**Texto extraído**
☆ ☆ ☆ ☆ ☆

Acórdão nº 256/22.8GCMTJ.L1-5 de Tribunal da Relação de Lisboa, 14-12-2023

Data de Julgamento14 Dezembro 2023
Ano2023
Número Acordão256/22.8GCMTJ.L1-5
ÓrgãoTribunal da Relação de Lisboa
Acordam, em conferência, os Juízes que compõem a 5ª Secção do Tribunal da Relação de Lisboa:



RELATÓRIO


1.Vem o presente recurso interposto pelo arguido AA…. da sentença proferida em processo comum por tribunal singular, pelo qual foi condenado na pena de 80 dias de multa, à taxa diária de 6,50€ pela prática como autor material de 1 (um) crime de ofensas à integridade física contra agentes desportivos, previsto e punido pelos artigos 33.º e 34.º, em conjugação com o artigo 3.º, als. a), h) e n), da Lei 39/2009, de 30 de julho.
2.–O arguido recorrente peticiona a sua absolvição da prática deste crime de ofensa à integridade física, formulando para tanto as seguintes conclusões [transcrição]:
«(…)
A)-Os presentes autos têm como base uma alegada agressão, por parte do arguido a um jogador de futebol, durante um jogo a que o arguido assistia.
B)-Da decisão do Tribunal a quo, retira-se - Ponto 4 dos Factos Provados - que o que o arguido "(...) desferiu com a sua mão aberta, uma pancada na cabeça, na zona auricular, de ……".
C)-Debruça-se o presente recurso por um lado, sobre exatamente qual foi a ação do arguido e, por outro, se a ação que existiu configura, ou não, a prática de um crime de ofensa à integridade física, p. e p. pelos artigos 33.° e 34.° ex vi artigo 3.°, al. a), da Lei 39/2009, de 30/07.
D)-O tipo de crime embora em tudo se assemelhe ao previsto e punido no artigo 143.° do CP, diferencia-se pelo enquadramento legal, nomeadamente tendo o crime em causa nos presentes autos natureza pública, ao contrário daquele que, como se sabe, é semi-público.
E)-Da matéria de facto dada como provada pelo Tribunal a quo, aceita, sem reserva os pontos 1, 2, 3, 7, 8, 9, 10, 11, 12 e 13
F)-Aceita parcialmente os pontos 5, pois se é certo que não resultaram lesões, é igualmente certo que não houve agressão.
G)-Considera incorretamente julgados o ponto 4 (da forma como o Tribunal o configura) e o ponto 6.

☆ ☆ ☆ ☆ ☆

**Dados fornecidos**
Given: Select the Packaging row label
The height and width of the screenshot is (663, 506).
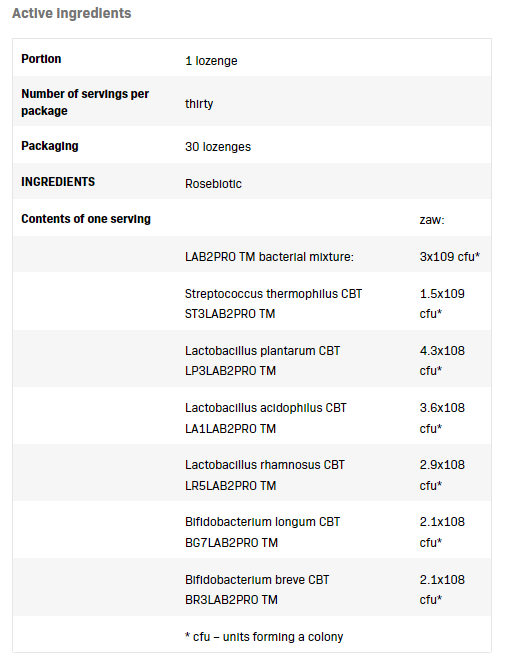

☆ ☆ ☆ ☆ ☆

**Problemas e tarefas**
1. Por favor, reescreva o trecho do acórdão que vai de "C)-Debruça-se o presente" até "39/2009, de 30/07.", substituindo "arguido" por "recorrente".
2. Responda com base no acórdão:
(a) Qual é a taxa diária da multa aplicada?
(b) Segundo a conclusão D, que natureza tem o crime em causa nos autos?
(c) Que pontos da matéria de facto o arguido considera incorretamente julgados?
3. Indique se cada afirmação está de acordo com o acórdão, citando as palavras que o decidem:
(a) O recurso foi interposto pelo arguido.
(b) O arguido aceita sem reserva o ponto 5 da matéria de facto.
(c) A alegada agressão ocorreu durante um jogo a que o arguido assistia.

**Respostas por tarefa**
1.
C)-Debruça-se o presente recurso por um lado, sobre exatamente qual foi a ação do recorrente e, por outro, se a ação que existiu configura, ou não, a prática de um crime de ofensa à integridade física, p. e p. pelos artigos 33.° e 34.° ex vi artigo 3.°, al. a), da Lei 39/2009, de 30/07.

2.
(a) 6,50€.
(b) Natureza pública.
(c) O ponto 4 e o ponto 6.

3.
(a) Sim: "Vem o presente recurso interposto pelo arguido".
(b) Não: "Aceita parcialmente os pontos 5".
(c) Sim: "durante um jogo a que o arguido assistia".